P.G. COUNTY WANTS WATER ANSWERS: Of lost revenue, per Gazette.Net, “After averting a possible five-day loss of water service during a heat wave, southern Prince George’s County residents and businesses who suffered financially from the expected shutoff are demanding answers from the Washington Suburban Sanitary Commission.

“. . . Kent Digby, senior vice president of The Peterson Cos., which owns most of the 95 businesses that make up National Harbor, said the fiscal effect of the water scare was “substantial,” and business has remained slow as people think the businesses are closed or have no water. “I see less and less, but I still noticeably see some people calling [to see if we are open],” Digby said, estimating that Peterson loses $500,000 per day when National Harbor is not operational.”

D.C. AND TALL BUILDINGS: Issa leads the charge, per City Paper, “The second half of the Height Act study conducted jointly by the city and the National Capital Planning Commission is officially underway. And it just got a whole lot more fun.

“Rep. Darrell Issa, the Republican congressman from California who's become D.C.'s surprising best friend on Capitol Hill, asked the city and the NCPC to conduct a review of the 103-year-old Height of Buildings Act in November, with a deadline of this fall. Phase 1 of the study involved background research and identifying the local and federal interests. Phase 2 concerns economic impact and visual modeling.”

MEANWHILE: More Issa, per the Washington Times, “A House committee with oversight of D.C. affairs on Wednesday advanced a bill that would ensure the District has greater control of its finances. The legislation, introduced Tuesday by Rep. Darrell E. Issa, dovetails with a voter-approved charter referendum — still under congressional review — that grants the District the right to untether its fiscal year from that of the federal government .”

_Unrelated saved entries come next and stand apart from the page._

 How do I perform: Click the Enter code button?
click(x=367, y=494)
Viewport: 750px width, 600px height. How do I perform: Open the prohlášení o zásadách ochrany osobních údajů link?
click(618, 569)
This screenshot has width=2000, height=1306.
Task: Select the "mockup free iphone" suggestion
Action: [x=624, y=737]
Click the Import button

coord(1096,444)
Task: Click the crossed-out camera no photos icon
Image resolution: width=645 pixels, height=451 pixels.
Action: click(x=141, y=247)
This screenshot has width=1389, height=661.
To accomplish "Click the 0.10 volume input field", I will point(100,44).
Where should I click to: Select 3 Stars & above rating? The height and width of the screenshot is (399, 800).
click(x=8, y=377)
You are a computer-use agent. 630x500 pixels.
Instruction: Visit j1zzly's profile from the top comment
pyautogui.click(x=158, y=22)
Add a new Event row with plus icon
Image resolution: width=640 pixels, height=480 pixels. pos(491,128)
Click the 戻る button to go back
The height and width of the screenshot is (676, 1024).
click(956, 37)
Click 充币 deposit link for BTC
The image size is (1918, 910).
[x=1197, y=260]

FIRES GONE WILD: And helping hands, per the Richmond Times-Dispatch, “The Virginia Department of Forestry is sending a 20-person firefighting crew to help suppress wildfires in the West. The 18 men and two women were scheduled to arrive in Salt Lake City on Wednesday night or this morning.”

SPORTS, BRIEFLY: Nationals lose 4-2 against Pittsburgh.

TRENDING ON ABC7 FACEBOOK: “If you're driving into Washington, your foot better be on the brake! New speed cameras have been installed in Northeast near a "Welcome to D.C." sign. The sign may be welcoming, but the speed trap behind it certainly is not.

NEWSTALK: Among today’s guests (10 a.m., NewsChannel 8) is Michelle Yue of the Washington Animal Rescue League, who will offer advice on protecting your pet during hot weather.